_Exercise goal_:
Rewrite all of the material below as a numbered list, leaving out the blank lines.

(Data entries)
:::

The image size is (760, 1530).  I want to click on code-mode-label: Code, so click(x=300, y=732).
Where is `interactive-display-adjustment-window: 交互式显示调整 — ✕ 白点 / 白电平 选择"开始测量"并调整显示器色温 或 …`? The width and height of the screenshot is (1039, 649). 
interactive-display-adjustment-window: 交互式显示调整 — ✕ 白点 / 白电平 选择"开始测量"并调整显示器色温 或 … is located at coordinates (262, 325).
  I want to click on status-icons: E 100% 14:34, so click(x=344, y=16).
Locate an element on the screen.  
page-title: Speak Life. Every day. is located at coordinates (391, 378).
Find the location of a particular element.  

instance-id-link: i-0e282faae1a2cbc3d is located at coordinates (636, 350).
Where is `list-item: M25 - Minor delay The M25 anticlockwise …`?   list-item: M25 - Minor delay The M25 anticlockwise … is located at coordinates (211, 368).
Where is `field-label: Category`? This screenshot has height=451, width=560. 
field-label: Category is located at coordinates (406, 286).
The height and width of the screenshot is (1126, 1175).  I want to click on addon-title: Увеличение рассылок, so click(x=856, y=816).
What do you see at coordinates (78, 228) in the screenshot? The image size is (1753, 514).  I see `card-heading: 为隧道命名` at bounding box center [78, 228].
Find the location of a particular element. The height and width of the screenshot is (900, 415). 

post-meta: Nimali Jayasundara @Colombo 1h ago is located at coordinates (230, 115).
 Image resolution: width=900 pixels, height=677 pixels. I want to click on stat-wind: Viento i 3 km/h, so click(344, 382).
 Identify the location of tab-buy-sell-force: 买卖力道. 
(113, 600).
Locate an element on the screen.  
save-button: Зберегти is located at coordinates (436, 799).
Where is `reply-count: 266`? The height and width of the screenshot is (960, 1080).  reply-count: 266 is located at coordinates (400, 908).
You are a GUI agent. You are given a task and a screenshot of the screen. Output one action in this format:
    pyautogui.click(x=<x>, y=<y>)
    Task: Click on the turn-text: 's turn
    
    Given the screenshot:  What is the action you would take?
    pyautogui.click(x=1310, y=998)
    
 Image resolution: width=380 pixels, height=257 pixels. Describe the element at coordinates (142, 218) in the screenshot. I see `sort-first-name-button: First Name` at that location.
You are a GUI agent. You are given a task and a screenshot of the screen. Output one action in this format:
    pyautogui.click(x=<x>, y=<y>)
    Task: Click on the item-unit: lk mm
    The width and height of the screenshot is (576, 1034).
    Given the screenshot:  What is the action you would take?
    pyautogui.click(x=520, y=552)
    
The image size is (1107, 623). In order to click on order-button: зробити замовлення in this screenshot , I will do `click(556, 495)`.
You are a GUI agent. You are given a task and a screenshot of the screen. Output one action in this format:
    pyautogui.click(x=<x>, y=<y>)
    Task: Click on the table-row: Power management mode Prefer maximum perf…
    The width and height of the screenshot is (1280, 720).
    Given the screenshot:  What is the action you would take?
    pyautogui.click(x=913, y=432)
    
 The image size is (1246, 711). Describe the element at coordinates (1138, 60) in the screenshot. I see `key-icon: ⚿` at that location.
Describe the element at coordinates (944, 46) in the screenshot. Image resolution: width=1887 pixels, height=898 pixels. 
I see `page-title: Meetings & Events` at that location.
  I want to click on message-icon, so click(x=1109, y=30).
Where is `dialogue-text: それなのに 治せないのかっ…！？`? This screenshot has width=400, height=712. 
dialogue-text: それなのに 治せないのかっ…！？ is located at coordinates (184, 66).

:::

_The answer_:
1. The image size is (760, 1530).  I want to click on code-mode-label: Code, so click(x=300, y=732).
2. Where is `interactive-display-adjustment-window: 交互式显示调整 — ✕ 白点 / 白电平 选择"开始测量"并调整显示器色温 或 …`? The width and height of the screenshot is (1039, 649). 
3. interactive-display-adjustment-window: 交互式显示调整 — ✕ 白点 / 白电平 选择"开始测量"并调整显示器色温 或 … is located at coordinates (262, 325).
4.   I want to click on status-icons: E 100% 14:34, so click(x=344, y=16).
5. Locate an element on the screen.  
6. page-title: Speak Life. Every day. is located at coordinates (391, 378).
7. Find the location of a particular element.  
8. instance-id-link: i-0e282faae1a2cbc3d is located at coordinates (636, 350).
9. Where is `list-item: M25 - Minor delay The M25 anticlockwise …`?   list-item: M25 - Minor delay The M25 anticlockwise … is located at coordinates (211, 368).
10. Where is `field-label: Category`? This screenshot has height=451, width=560. 
11. field-label: Category is located at coordinates (406, 286).
12. The height and width of the screenshot is (1126, 1175).  I want to click on addon-title: Увеличение рассылок, so click(x=856, y=816).
13. What do you see at coordinates (78, 228) in the screenshot? The image size is (1753, 514).  I see `card-heading: 为隧道命名` at bounding box center [78, 228].
14. Find the location of a particular element. The height and width of the screenshot is (900, 415). 
15. post-meta: Nimali Jayasundara @Colombo 1h ago is located at coordinates (230, 115).
16.  Image resolution: width=900 pixels, height=677 pixels. I want to click on stat-wind: Viento i 3 km/h, so click(344, 382).
17.  Identify the location of tab-buy-sell-force: 买卖力道. 
18. (113, 600).
19. Locate an element on the screen.  
20. save-button: Зберегти is located at coordinates (436, 799).
21. Where is `reply-count: 266`? The height and width of the screenshot is (960, 1080).  reply-count: 266 is located at coordinates (400, 908).
22. You are a GUI agent. You are given a task and a screenshot of the screen. Output one action in this format:
23.     pyautogui.click(x=<x>, y=<y>)
24.     Task: Click on the turn-text: 's turn
25.     Given the screenshot:  What is the action you would take?
26.     pyautogui.click(x=1310, y=998)
27.  Image resolution: width=380 pixels, height=257 pixels. Describe the element at coordinates (142, 218) in the screenshot. I see `sort-first-name-button: First Name` at that location.
28. You are a GUI agent. You are given a task and a screenshot of the screen. Output one action in this format:
29.     pyautogui.click(x=<x>, y=<y>)
30.     Task: Click on the item-unit: lk mm
31.     The width and height of the screenshot is (576, 1034).
32.     Given the screenshot:  What is the action you would take?
33.     pyautogui.click(x=520, y=552)
34. The image size is (1107, 623). In order to click on order-button: зробити замовлення in this screenshot , I will do `click(556, 495)`.
35. You are a GUI agent. You are given a task and a screenshot of the screen. Output one action in this format:
36.     pyautogui.click(x=<x>, y=<y>)
37.     Task: Click on the table-row: Power management mode Prefer maximum perf…
38.     The width and height of the screenshot is (1280, 720).
39.     Given the screenshot:  What is the action you would take?
40.     pyautogui.click(x=913, y=432)
41.  The image size is (1246, 711). Describe the element at coordinates (1138, 60) in the screenshot. I see `key-icon: ⚿` at that location.
42. Describe the element at coordinates (944, 46) in the screenshot. Image resolution: width=1887 pixels, height=898 pixels. 
43. I see `page-title: Meetings & Events` at that location.
44.   I want to click on message-icon, so click(x=1109, y=30).
45. Where is `dialogue-text: それなのに 治せないのかっ…！？`? This screenshot has width=400, height=712. 
46. dialogue-text: それなのに 治せないのかっ…！？ is located at coordinates (184, 66).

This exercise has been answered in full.